Mit rechtzeitiger Berufung vom wurde weiters vorgebracht, dass der Bw - trotz unbestrittener Steuerunehrlichkeit - nunmehr jedoch versucht habe, seine steuerlichen Angelegenheiten in Ordnung zu bringen und seine monatlichen Raten eingehalten habe.

Die Darlehensschuld resultiere aus der Anschaffung von unbedingt erforderlichen Möbeln. Die zwischenzeitig eingegangene Lebensgemeinschaft mit einer Frau mit drei Kindern habe zu hohen Mietkosten geführt. Diese Lebensgemeinschaft sei wiederum aufgelöst worden, sodass sich die Mietkosten künftig verringern würden. Allerdings sei der im Haushalt lebende Sohn wieder zur Mutter gezogen, weshalb eine Unterhaltsverpflichtung in Höhe von Euro 350,00 bestehe.

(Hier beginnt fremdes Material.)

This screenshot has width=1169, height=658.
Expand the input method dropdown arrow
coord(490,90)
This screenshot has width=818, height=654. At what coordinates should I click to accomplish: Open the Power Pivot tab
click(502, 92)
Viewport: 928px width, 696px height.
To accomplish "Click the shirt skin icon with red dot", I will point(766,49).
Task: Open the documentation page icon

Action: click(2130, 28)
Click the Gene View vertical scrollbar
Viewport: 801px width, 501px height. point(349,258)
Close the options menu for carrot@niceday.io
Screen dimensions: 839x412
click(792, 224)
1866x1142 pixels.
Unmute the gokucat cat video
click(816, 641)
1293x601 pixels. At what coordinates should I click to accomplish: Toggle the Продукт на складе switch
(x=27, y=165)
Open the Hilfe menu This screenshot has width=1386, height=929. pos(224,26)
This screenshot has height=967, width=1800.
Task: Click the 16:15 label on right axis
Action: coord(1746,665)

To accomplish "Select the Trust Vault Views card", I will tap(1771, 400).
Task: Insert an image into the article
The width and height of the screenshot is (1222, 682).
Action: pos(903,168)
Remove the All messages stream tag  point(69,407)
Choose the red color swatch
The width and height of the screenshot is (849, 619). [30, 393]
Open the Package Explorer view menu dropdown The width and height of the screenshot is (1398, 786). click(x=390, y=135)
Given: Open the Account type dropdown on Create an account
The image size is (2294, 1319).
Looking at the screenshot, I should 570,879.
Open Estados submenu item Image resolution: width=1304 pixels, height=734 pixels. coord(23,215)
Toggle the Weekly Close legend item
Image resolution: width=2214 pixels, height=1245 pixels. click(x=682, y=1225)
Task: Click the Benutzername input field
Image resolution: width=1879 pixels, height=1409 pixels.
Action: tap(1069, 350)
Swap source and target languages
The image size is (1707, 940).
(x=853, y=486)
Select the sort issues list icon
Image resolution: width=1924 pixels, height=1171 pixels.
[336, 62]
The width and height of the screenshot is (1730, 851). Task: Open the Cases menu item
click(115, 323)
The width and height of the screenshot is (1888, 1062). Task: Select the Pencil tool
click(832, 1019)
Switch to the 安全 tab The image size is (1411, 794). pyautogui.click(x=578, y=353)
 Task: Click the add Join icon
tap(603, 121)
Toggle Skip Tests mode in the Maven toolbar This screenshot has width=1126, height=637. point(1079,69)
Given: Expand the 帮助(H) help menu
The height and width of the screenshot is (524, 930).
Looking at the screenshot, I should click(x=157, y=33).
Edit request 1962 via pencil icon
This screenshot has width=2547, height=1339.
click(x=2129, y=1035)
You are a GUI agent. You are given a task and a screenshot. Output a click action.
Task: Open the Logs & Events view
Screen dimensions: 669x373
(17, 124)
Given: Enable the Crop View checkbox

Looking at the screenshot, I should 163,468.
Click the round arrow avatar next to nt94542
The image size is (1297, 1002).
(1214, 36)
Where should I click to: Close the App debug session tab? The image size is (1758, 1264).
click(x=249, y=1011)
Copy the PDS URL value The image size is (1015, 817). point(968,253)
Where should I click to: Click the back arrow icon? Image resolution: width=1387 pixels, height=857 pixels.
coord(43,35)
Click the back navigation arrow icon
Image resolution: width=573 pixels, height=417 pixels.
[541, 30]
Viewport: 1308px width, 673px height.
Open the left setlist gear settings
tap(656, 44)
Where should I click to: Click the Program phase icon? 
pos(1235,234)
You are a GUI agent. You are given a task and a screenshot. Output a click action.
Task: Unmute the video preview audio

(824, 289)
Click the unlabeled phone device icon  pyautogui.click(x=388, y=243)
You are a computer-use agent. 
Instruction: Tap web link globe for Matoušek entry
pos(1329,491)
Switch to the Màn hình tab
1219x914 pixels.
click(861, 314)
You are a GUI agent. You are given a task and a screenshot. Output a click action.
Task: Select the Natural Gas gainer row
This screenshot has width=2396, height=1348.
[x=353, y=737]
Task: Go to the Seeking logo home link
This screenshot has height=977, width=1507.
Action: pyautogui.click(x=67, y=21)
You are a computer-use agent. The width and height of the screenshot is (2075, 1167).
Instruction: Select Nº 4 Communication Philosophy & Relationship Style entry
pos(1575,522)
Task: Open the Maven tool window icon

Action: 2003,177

Das Ansuchen auf Nachsicht wurde im Hinblick auf die im Abweisungsbescheid dargelegten Ermessensgründe auf eine Teilnachsicht eingeschränkt, wonach eine Abschlagszahlung von Euro 3.000,00 durch die Unterstützung seitens des Vaters möglich sei.

Beantragt wurde die Entscheidung durch den gesamten Berufungssenat und die Durchführung einer mündlichen Verhandlung.

Mit Eingabe vom beantragte der Bw, der zwischenzeitig in den Bereich der Stadt Salzburg übersiedelt ist, zur neuen St.Nr.neu, neuerlich die Gewährung einer Teilnachsicht. Vom aushaftenden Gesamtrückstand in Höhe von 13.574,40 könnte ein Betrag von Euro 5.000,00 mit Unterstützung durch eine Bürgschaft des Vaters sofort entrichtet werden. Die Nachsicht betreffe einen Betrag von Euros 8.574,40.

Die wirtschaftliche Situation stellte der Bw wie folgt dar:


Tabelle in neuem Fenster öffnen
Monatliches Gehalt vom Dienstgeber
Euro
1.600,00
Telefon, Rundfunk, kleiner Gebühren
Euro
75,00
Kreditrückzahlung für Wohnungseinrichtung
Euro
320,00
Wohnungsmiete, BK, Strom
Euro
600,00
Raten Finanzamt, Finanzstrafe
Euro
300,00
monatliche Fixkosten daher
Euro
1.295,00
frei verfügbares Monatseinkommen
Euro
305,00

Ohne Unterstützung durch den Vater könne er nicht mehr für seinen Lebensunterhalt aufkommen.

Die wirtschaftliche Existenz sei auch dadurch gefährdet, dass nicht sichergestellt sei, ob bei einem Privatkonkurs das Dienstverhältnis zum Dienstgeber weiterhin gesichert bleibe.

Aufgrund der Einkommenssituation sei der Bw auch nicht kreditwürdig, sodass die Aufnahme eines Kredites zur Abdeckung der Steuerschuld nicht möglich sei. Aufgrund einer Kreditzusage der Bank Austria, welche durch eine Bürgschaft des Vaters abgesichert wäre, könne der Berufungswerber den Betrag von Euro 5.000,00 fremdfinanzieren. Dieser Betrag sei höher als die Quote bei einem Privatkonkurs.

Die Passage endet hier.